**The input:**
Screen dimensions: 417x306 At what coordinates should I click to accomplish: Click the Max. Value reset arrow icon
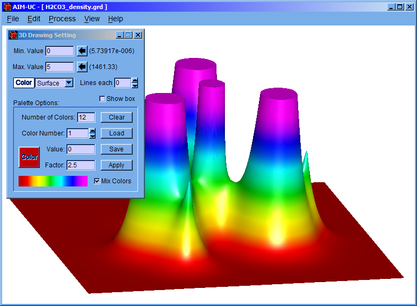[82, 67]
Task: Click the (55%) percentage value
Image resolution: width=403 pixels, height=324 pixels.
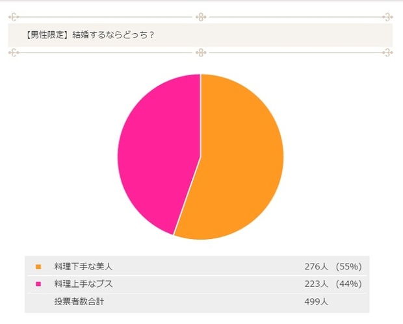Action: coord(349,266)
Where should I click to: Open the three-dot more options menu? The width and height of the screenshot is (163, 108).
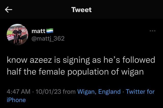153,31
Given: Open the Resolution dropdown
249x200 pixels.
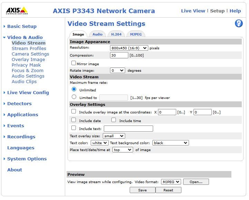Looking at the screenshot, I should 129,48.
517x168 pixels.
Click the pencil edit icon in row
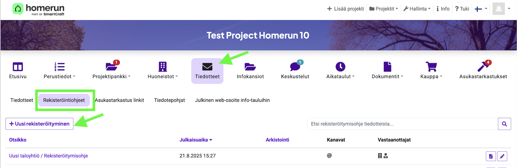(x=502, y=156)
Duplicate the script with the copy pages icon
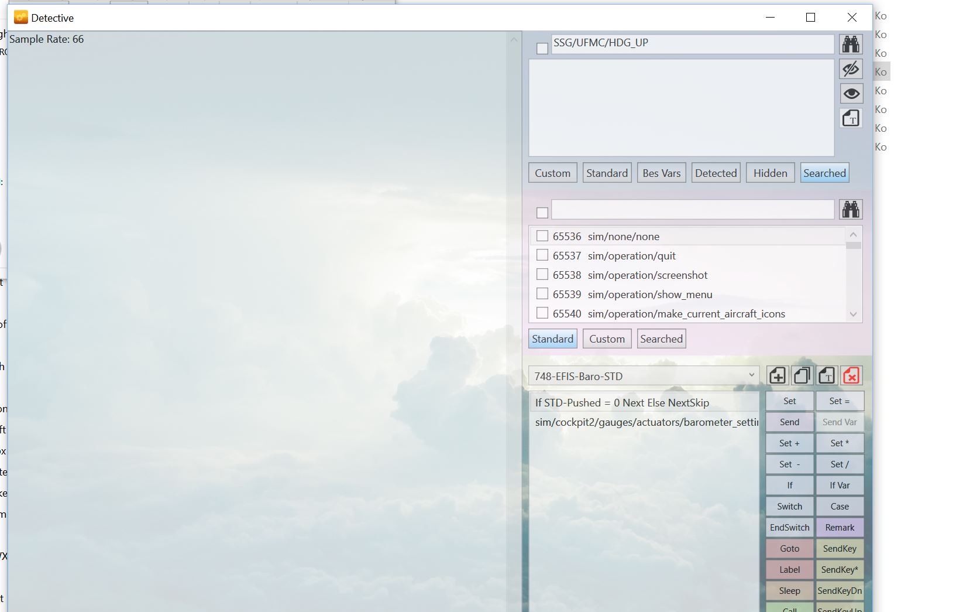Viewport: 956px width, 612px height. 802,375
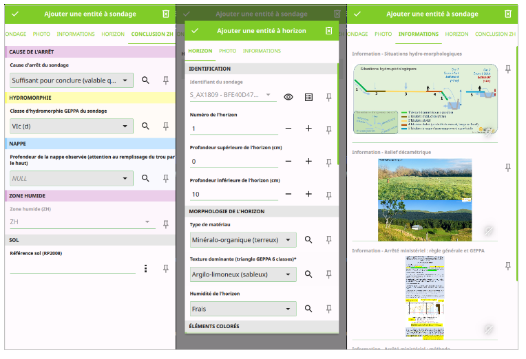
Task: Decrease Profondeur inférieure de l'horizon value
Action: tap(288, 195)
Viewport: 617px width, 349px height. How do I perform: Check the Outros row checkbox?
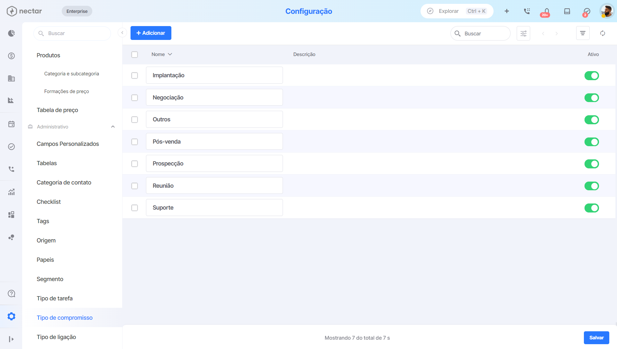(x=135, y=119)
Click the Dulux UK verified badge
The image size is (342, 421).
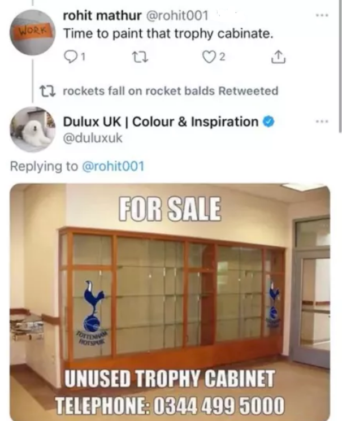(x=269, y=121)
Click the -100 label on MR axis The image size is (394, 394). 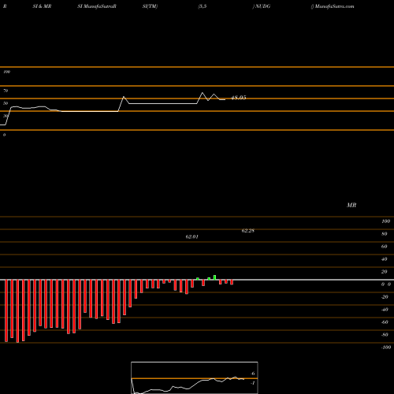[386, 348]

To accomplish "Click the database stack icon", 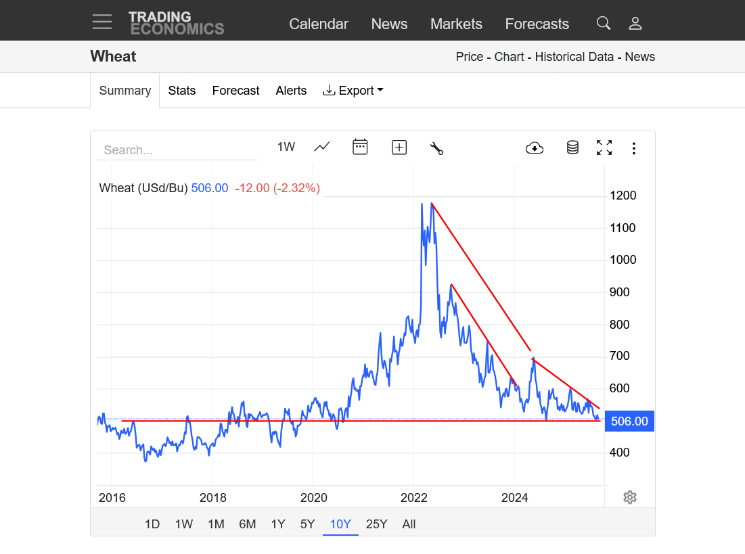I will (x=572, y=147).
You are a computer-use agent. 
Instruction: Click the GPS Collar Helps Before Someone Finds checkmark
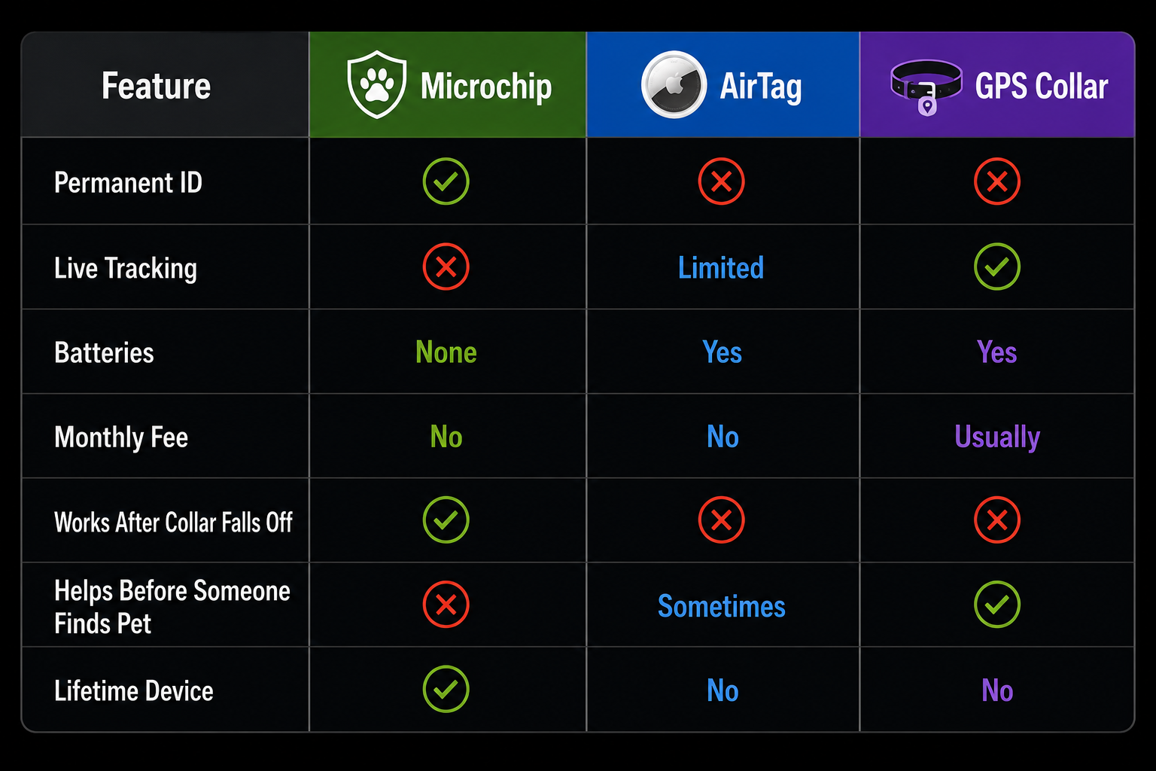coord(997,605)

**What the task asks:**
Restate word for word the lines of the data above that begin at the line with "Where should I" and end at the line with "517x168 pixels.", keeping both ends and dropping every picture.

**Exercise answer:**
Where should I click to: Open the three-dot more options menu? The width and height of the screenshot is (163, 108).
153,31
Given: Open the Resolution dropdown
249x200 pixels.
Looking at the screenshot, I should 129,48.
517x168 pixels.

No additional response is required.